Przewodniczący Rad Powiatowych Kujawsko-Pomorskiej Izby Rolniczej przyjęli wczoraj stanowisko, w którym domagają się od władz KRIR wyjaśnień dotyczących odwołania manifestacji zaplanowanej na 10 stycznia pod kancelaria premiera RP. Ponadto oczekują rezygnacji prezesa Wiktora Szmulewicza i wiceprezesa związku Mirosława Borowskiego.
Wczoraj w Przysieku przewodniczący Rad Powiatowych KPIR omówili bieżące problemy z jakimi borykają się rolnicy. Jednocześnie zapoznano się z pisemną informacją o odwołaniu przez przedstawicieli zarządu KRIR zgromadzenia zaplanowanego na 10 stycznia pod kancelaria premiera RP. Celem tej manifestacji było przekazanie premierowi petycji w sprawie dramatycznej sytuacji polskich rolników.
- Zebrani ocenili bardzo krytycznie samowolne i jednostronne podjęcie decyzji o zaniechaniu zgromadzenia i oczekują od kierownictwa KRIR szczegółowego wyjaśnienia zaistniałej sytuacji.
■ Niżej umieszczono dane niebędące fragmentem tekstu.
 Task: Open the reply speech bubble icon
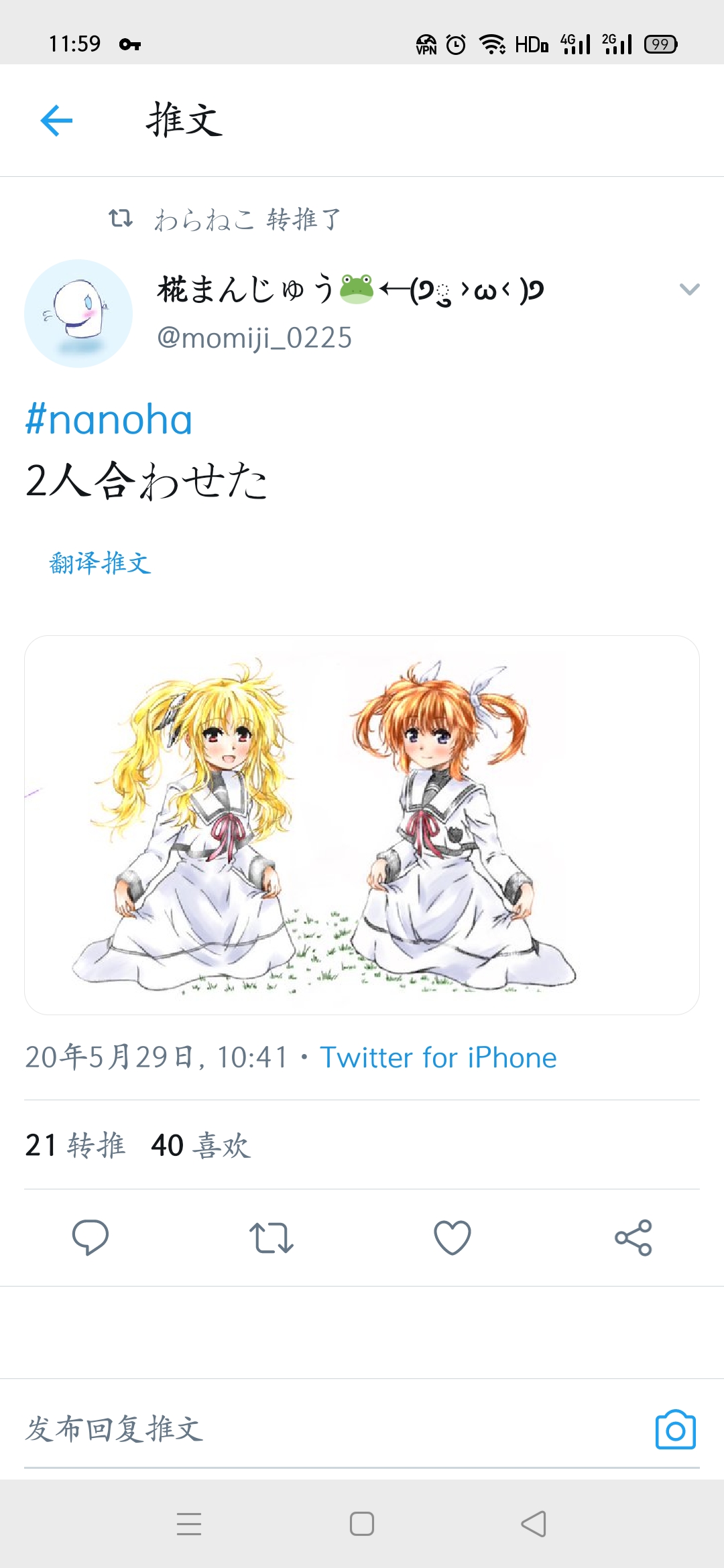click(x=90, y=1237)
Uważamy, że podjęta w takim trybie decyzja jest szkodliwa dla wizerunku izb rolniczych i oczekujemy natychmiastowego ustąpienia prezesa i wiceprezesa KRIR. Traktując w sposób przedmiotowy izby rolnicze, obaj panowie nadużyli naszego zaufania i zaufania rolników z naszego regionu, którzy zarzucają nam działanie na ich szkodę, posądzając nas niesłusznie o pozorowanie protestu – czytamy w stanowisku przewodniczących Rad Powiatowych.
Jak pokazuje przykład z Wielkopolski, zainteresowanie wiecem zaplanowanym na 10 stycznia było duże. Tamtejsze izby rolnicze zebrały 300 chętnych na wyjazd do Warszawy, a pozostałych 200 wyrażało zainteresowanie udziałem w manifestacji.